More often than not, a producer credit can be a vanity play for an actor — a shortcut to getting a project greenlit or burnishing someone’s ego.
But then there’s Kate Winslet.
She spent nearly a decade fighting to bring her passion project, the compelling biopic Lee, to the screen. The film, which chronicles a decade in the life of the model-turned-war correspondent Lee Miller, recently earned Winslet a Golden Globe nomination (she was also nominated for HBO’s The Regime) to add to her already impressive collection. “To be nominated for a Golden Globe for this particular film is huge because I know that it keeps the conversation about the film alive, and that means that hopefully people more people will see it and learn about who Lee Miller was,” Winslet tells Gold Derby in our exclusive video interview (watch above).

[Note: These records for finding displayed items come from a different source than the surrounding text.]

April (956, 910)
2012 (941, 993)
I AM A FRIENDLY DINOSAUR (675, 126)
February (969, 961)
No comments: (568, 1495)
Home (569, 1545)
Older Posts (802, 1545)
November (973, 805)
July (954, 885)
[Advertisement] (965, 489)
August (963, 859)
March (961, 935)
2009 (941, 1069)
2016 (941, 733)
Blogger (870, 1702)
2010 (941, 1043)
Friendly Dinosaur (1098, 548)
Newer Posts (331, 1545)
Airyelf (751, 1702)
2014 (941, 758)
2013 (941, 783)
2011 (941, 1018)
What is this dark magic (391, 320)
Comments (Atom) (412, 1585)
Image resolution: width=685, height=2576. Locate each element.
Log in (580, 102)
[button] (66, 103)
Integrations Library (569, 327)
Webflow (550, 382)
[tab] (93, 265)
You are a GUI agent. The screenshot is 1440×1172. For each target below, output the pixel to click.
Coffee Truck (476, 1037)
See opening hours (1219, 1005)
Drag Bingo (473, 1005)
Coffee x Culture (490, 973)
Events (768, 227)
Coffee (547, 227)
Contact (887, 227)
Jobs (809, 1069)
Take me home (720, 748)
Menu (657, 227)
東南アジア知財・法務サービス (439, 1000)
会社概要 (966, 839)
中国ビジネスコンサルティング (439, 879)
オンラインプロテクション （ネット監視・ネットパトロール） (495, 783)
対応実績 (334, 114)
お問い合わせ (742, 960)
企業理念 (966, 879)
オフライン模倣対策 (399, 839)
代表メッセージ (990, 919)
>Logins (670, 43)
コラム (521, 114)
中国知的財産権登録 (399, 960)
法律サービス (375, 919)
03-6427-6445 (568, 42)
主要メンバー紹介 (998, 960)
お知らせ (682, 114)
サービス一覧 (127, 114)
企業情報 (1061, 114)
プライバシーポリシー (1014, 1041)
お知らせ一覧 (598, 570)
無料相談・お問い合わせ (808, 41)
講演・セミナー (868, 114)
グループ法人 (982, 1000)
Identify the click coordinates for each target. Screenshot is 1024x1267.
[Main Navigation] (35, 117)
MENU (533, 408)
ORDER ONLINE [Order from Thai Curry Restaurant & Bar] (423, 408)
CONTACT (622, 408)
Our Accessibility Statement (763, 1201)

“So many people don’t know who she is, have never heard of her, and yet will probably have looked at images that she took that will have informed them in some way about what happened during World War II,” she says. “And they won’t know that those photographs were taken by a woman who was not some young wannabe. She was a woman who went to war in order to document the truth and to bear witness.”
Sparked by an exhibit of her work and a chance purchase of a table that happened to be owned by her, Winslet started digging more into Miller’s life back in 2015. She was shocked to learn that despite all of Miller’s accomplishments, she was mostly always described in relationship to the men around her as “ex-muse of Man Ray” or “former Vogue cover girl.”
Winslet’s task was set: “It just made me so crazy, I’ve got to change this,” she says.
“She was a woman of the most magnificent courage and resilience, and I had never come across anyone quite like that, that level of bravery. And I knew that if I didn’t tell her story, it may never be told, and that just didn’t sit right with me.”
She reached out to Miller’s son, Antony Penrose, as the keeper of his mother’s archive, and after painstakingly earning his trust, embarked on what would turn out to a years-long process of developing the script, bankrolling the film herself when there wasn’t any money, negotiating with reluctant, blatantly sexist investors and financiers, working all of her connections from every project she’s ever done. As the film’s director, for example, she hand-picked Ellen Duras, who’d been the cinematographer on Eternal Sunshine of the Spotless Mind.
“It was a tough process, I’m not going to lie,” says Winslet. “And I can’t believe that I don’t have to keep trying to make the film because it was such a big part of my life. Oh my god, I’ve actually done it!”
Winslet also had her work cut out of her once the cameras started rolling — portraying a woman who was battling inner demons (she’s been abused as a child) while also coming face-to-face with some very real horrors. She learned how to use the “very difficult” Rolleiflex camera so that she could understand the “utter feeling of emotional nakedness, vulnerability, exposure that she would have felt herself in order to stand and really face everything that she was photographing,” she explains.
“I had to take great care with how I played her because I wanted to honor who she really was. And that wasn’t just about the camera. It was about her life, the life she had lived, a life hard won, a life truly one to be upheld and remembered and honored in this way. There was a duty I felt not to get it wrong, and to be like Lee, really. Not to look away in the way that she had not looked away, and to stay steady.”